You mention that a direct descendant of William Hayden makes the case that he was a “family physician”. That case is semi-accurate. He was certainly a physician (he began practicing in 1848), but his claim to fame was as a creator of medications, and it is unlikely he worked as a family doctor for very long at all.
He founded the New York Pharmaceutical Company (based in New Bedford, Massachusetts, despite its name) around 1865. At one point it was one of the largest pharmaceutical companies in the U.S., and his fortune derived from that.
His primary product was Hayden’s Viburnum Compound, which was marketed as something of a cure-all for women’s health issues. Intriguingly, it was also billed as a cure for delirium tremens.
Its active ingredient was Viburnum opulus (guelder-rose), which has analgesic properties and a long history of use for uterine complaints. It also contained Dioscorea villosa (wild yam) and Scutellaria lateriflora (blue skullcap).
If you are interested in reading one of his tracts about his compound, it is available online.
Most of the tract is rather tedious and, by today’s standards, over-wrought, but interesting for the picture it reveals of an individual doggedly fighting to maintain his reputation and protect his market position. It is clearly trying to ride the coattails of then-novel advances in anesthesia by showing that his Compound was second only to that in helping women.
All of this of course is a minor correction that doesn't affect the overall point of your article, but I thought I'd pass this on. (And, since ancestry seems to give some claim to authority, I'll just mention that Maria and William are my great-great-great-grandparents.)

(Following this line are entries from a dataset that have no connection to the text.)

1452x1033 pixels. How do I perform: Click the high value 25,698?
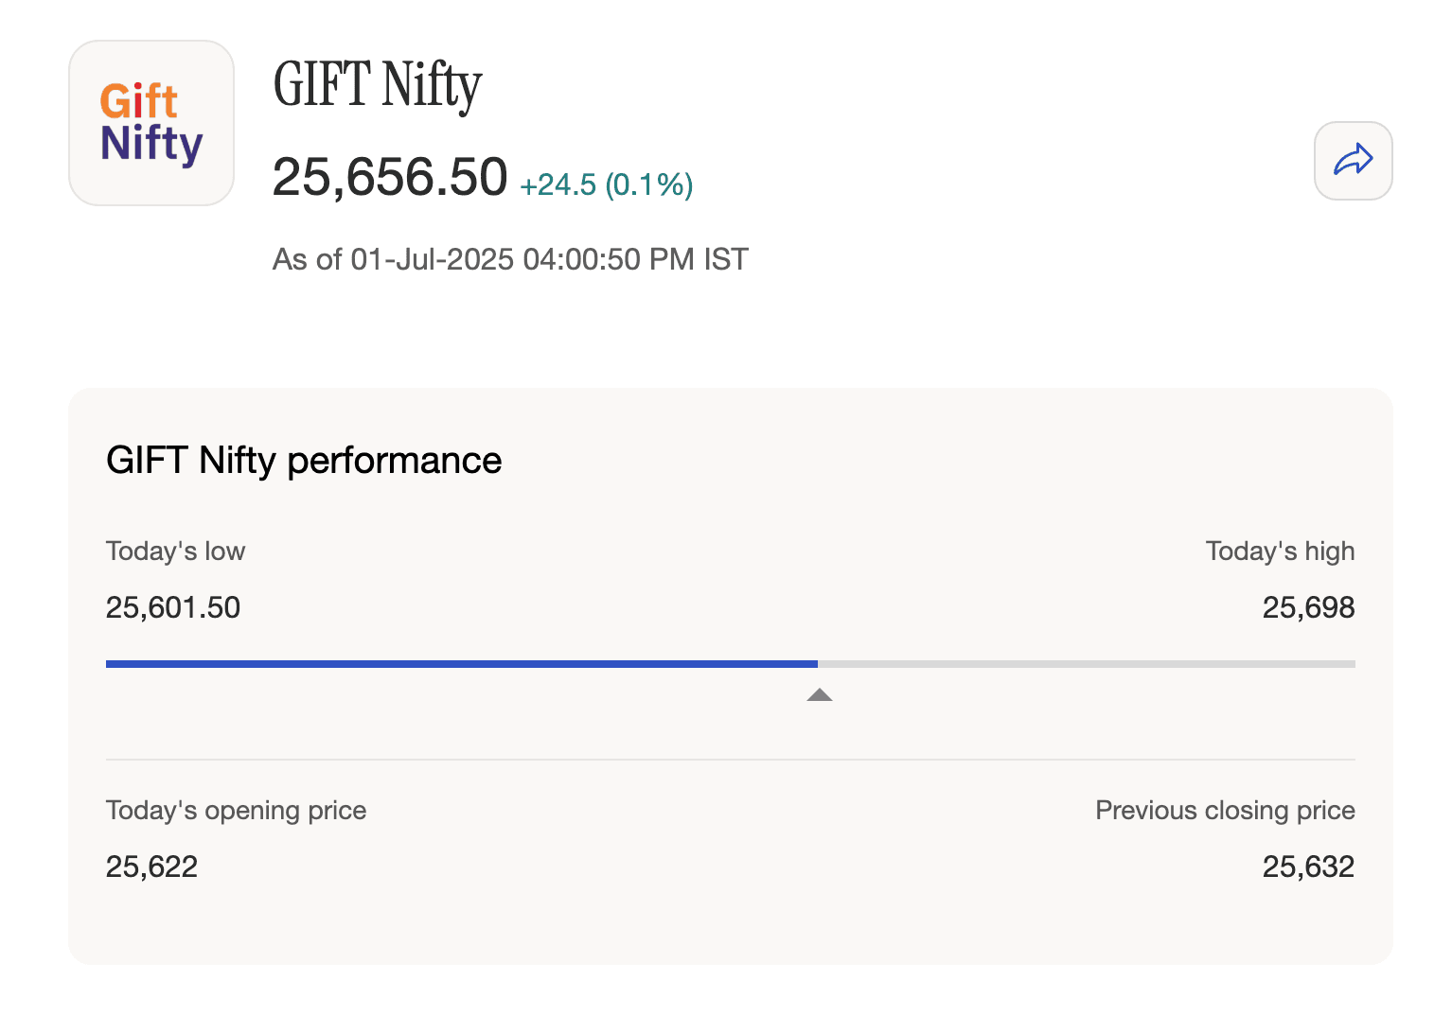tap(1308, 607)
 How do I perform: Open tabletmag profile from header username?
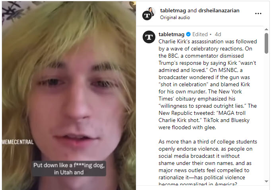pyautogui.click(x=173, y=11)
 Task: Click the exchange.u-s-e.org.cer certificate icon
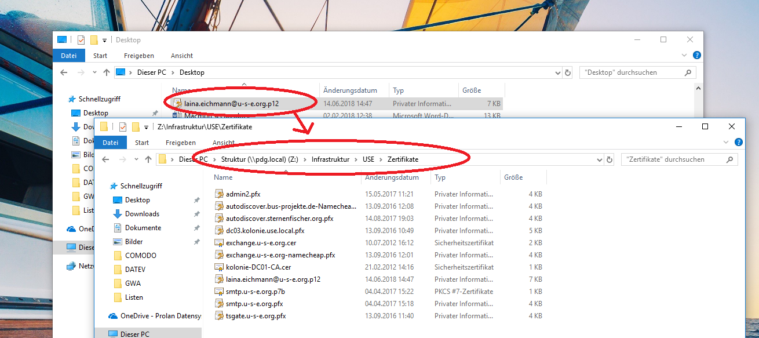[x=219, y=243]
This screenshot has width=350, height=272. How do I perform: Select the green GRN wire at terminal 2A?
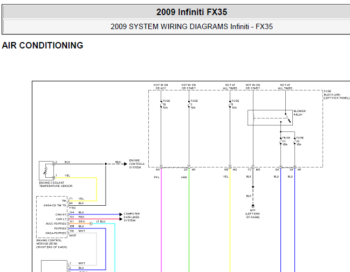189,215
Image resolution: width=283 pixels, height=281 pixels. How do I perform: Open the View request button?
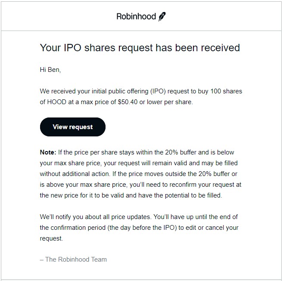point(73,127)
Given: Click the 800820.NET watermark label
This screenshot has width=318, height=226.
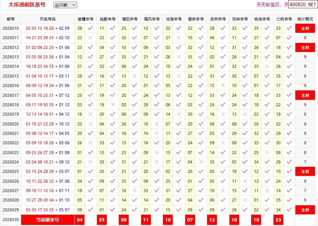Looking at the screenshot, I should (x=303, y=5).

And just for interest, I can add that upon William’s death, a positively Dickensian fate awaited his fortune. His descendants squabbled over his estate, a battle which lasted decades and was only finalized in the 1940s when the vast bulk had been spent on lawyer’s fees. In the end, his living grandchildren each received only a very modest lifetime annuity (I believe it was $15/year, although I could be wrong about the amount), although some of the lawyers who litigated it probably retired in considerable comfort off the remains of the New York Pharmaceutical Company.
Kind regards,
Arle Lommel.

This has to be one of the most interesting and authoritative replies to any of my articles that I’ve ever received, and I’m so pleased it happens to be about William Hayden. I was fascinated to learn about the New York Pharmaceutical Company and Hayden’s Viburnum Compound. Other than to soothe the nerves, I can’t see it doing much to eliminate delirium tremens, but I can imagine it being quite popular today as a mild, natural analgesic. I was just as fascinated to learn about the company’s demise and what became of his estate. Lawyers, eh? Hmmm...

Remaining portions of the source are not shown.